Here, JoEtta Armstrong was injured in a motorcycle crash that killed her husband. She retained attorney Thomas Cuffie to handle her claims against the other drivers. Several months later, in January 2010, State Farm Mutual Automobile Insurance Co. sent Cuffie a letter regarding UM coverage under Armstrong’s policy; however, Cuffie neither followed up on the letter nor presented a UM claim to State Farm. Approximately two months later, Cuffie filed Armstrong’s wrongful death suit against one of the drivers and others involved in the incident, as well as their respective insurance companies and employers.
In July 2017, after settling her claims, Armstrong sued the Cuffie Firm, alleging legal negligence, breach of contract, and breach of fiduciary duty arising from the failure to seek UM coverage.
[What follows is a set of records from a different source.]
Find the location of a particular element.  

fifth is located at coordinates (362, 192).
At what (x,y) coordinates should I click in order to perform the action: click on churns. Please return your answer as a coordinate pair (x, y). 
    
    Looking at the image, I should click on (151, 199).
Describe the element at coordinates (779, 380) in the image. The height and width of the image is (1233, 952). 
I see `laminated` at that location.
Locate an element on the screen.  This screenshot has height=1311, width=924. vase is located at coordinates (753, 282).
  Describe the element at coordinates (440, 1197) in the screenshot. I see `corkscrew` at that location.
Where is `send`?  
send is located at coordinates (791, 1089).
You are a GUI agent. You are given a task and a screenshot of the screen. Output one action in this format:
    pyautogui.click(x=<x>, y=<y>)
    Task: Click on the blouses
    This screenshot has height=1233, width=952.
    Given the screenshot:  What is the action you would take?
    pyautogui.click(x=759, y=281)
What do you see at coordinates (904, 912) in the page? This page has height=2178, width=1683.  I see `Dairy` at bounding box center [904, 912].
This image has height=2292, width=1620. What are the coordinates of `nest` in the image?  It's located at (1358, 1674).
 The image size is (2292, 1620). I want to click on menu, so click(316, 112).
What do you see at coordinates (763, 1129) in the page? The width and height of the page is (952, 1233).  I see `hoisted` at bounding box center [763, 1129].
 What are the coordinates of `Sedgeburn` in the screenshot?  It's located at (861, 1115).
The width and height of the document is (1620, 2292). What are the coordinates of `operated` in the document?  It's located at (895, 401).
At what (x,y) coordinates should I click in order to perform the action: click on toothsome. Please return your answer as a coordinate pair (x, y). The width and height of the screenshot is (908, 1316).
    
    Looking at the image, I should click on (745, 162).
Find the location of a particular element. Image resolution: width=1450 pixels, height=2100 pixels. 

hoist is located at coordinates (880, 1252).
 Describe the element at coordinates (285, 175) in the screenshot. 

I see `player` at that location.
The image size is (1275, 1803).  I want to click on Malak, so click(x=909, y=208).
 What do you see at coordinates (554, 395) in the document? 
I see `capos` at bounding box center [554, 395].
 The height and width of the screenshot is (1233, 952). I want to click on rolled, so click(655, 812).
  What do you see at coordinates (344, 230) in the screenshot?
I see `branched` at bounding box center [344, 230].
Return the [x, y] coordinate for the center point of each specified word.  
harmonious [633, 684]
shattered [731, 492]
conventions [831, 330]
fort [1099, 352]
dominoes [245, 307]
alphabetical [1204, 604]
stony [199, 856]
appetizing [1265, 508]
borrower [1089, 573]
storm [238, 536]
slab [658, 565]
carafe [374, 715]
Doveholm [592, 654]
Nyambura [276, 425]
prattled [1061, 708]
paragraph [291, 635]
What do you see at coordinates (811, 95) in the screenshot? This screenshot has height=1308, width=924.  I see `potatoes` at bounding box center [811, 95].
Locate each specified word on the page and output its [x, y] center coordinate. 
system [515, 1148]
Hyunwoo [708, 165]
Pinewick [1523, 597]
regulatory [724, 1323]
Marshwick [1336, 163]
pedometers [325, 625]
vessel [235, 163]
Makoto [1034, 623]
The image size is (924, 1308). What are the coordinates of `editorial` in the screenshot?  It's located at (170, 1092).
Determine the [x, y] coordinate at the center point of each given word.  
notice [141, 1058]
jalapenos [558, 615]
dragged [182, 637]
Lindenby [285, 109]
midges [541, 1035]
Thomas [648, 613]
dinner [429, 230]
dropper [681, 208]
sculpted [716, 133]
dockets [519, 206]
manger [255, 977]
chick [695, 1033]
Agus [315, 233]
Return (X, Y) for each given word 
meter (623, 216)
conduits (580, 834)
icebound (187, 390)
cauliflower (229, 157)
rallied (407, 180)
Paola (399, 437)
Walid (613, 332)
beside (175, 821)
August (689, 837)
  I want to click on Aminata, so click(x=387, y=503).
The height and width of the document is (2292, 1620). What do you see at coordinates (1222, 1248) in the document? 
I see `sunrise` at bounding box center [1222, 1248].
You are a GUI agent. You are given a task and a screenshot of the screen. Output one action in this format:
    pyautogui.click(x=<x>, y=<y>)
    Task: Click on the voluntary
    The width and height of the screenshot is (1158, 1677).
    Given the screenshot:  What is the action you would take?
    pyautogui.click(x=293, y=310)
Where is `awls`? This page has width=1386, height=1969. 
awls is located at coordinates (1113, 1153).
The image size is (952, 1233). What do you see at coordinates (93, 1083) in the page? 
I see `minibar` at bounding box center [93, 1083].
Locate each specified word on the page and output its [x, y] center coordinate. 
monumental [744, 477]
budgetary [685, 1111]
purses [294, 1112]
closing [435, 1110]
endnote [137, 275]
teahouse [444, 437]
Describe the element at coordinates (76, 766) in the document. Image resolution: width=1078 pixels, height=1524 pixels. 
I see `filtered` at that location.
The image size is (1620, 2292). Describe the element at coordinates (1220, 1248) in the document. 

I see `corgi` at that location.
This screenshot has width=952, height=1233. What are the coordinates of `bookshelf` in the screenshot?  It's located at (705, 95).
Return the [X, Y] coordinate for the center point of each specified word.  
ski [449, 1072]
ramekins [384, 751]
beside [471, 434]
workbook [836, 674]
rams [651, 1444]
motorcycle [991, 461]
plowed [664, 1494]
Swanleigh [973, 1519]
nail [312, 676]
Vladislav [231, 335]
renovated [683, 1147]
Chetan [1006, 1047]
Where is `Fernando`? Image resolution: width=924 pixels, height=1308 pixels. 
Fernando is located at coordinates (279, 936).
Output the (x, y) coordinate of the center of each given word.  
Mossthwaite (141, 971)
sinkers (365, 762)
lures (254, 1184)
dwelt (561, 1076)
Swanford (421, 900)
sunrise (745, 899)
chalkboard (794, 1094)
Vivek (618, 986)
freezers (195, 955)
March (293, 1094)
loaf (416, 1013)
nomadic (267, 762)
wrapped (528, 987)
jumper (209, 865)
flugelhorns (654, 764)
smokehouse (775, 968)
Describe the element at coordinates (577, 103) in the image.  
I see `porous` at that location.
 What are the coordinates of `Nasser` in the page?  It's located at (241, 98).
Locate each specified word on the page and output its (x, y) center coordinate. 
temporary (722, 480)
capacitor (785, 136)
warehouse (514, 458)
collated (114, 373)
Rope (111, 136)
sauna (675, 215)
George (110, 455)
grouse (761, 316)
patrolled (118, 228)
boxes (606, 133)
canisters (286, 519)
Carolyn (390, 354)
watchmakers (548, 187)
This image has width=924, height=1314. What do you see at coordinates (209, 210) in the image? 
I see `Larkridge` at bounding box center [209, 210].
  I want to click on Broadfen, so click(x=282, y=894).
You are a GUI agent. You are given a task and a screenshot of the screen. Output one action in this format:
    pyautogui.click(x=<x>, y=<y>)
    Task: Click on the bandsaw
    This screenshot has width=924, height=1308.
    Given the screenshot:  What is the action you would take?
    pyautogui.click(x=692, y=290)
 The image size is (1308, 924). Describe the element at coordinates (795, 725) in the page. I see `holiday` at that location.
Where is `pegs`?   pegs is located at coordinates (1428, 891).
The defendant moved to dismiss, arguing that the lawsuit was barred by the applicable limitations statute. The defendant asserted that the limitations period for the plaintiff’s claim began in 2011 when it could no longer seek UM coverage. The plaintiff responded that the limitations period for her claims did not begin to run until fall of 2013, two years after one driver’s criminal trial. The trial court denied the motion and concluded that the plaintiff’s claims had been timely filed. An intermediate appellate court reversed, holding that the plaintiff’s claims were time-barred. The appellate court concluded that the plaintiff’s malpractice claim accrued in 2010, when Cuffie learned of the potential claim for UM coverage against State Farm.
Reversing, the state high court noted that in Georgia, a UM carrier must be timely served as though the insurer were actually named as a party defendant. It does not constitute malpractice for an attorney to fail to serve a UM carrier before the lawful period for service in a case has run, the court said. Thus, the court concluded that the plaintiff could not have brought an action against the defendant for failing to bring her UM claim until the time for service on all the named defendants in her tort action had expired. Here, the court found, state law tolled the two-year limitations period on Armstrong’s tort action until the criminal trial of one of the drivers ended in November 2011. As such, the defendant was not subject to a malpractice claim for failing to serve State Farm until November 2013, the court said, and the four-year limitations period for the plaintiff’s malpractice lawsuit did not begin to run until that time. The plaintiff’s malpractice suit, filed in July 2017, was therefore timely, the court concluded.
Citation: Armstrong v. Cuffie, 2021 WL 2518630 (Ga. June 21, 2021).
Plaintiff counsel: Timothy J. Gardner and Henrietta Gaveral Brown, both of Atlanta.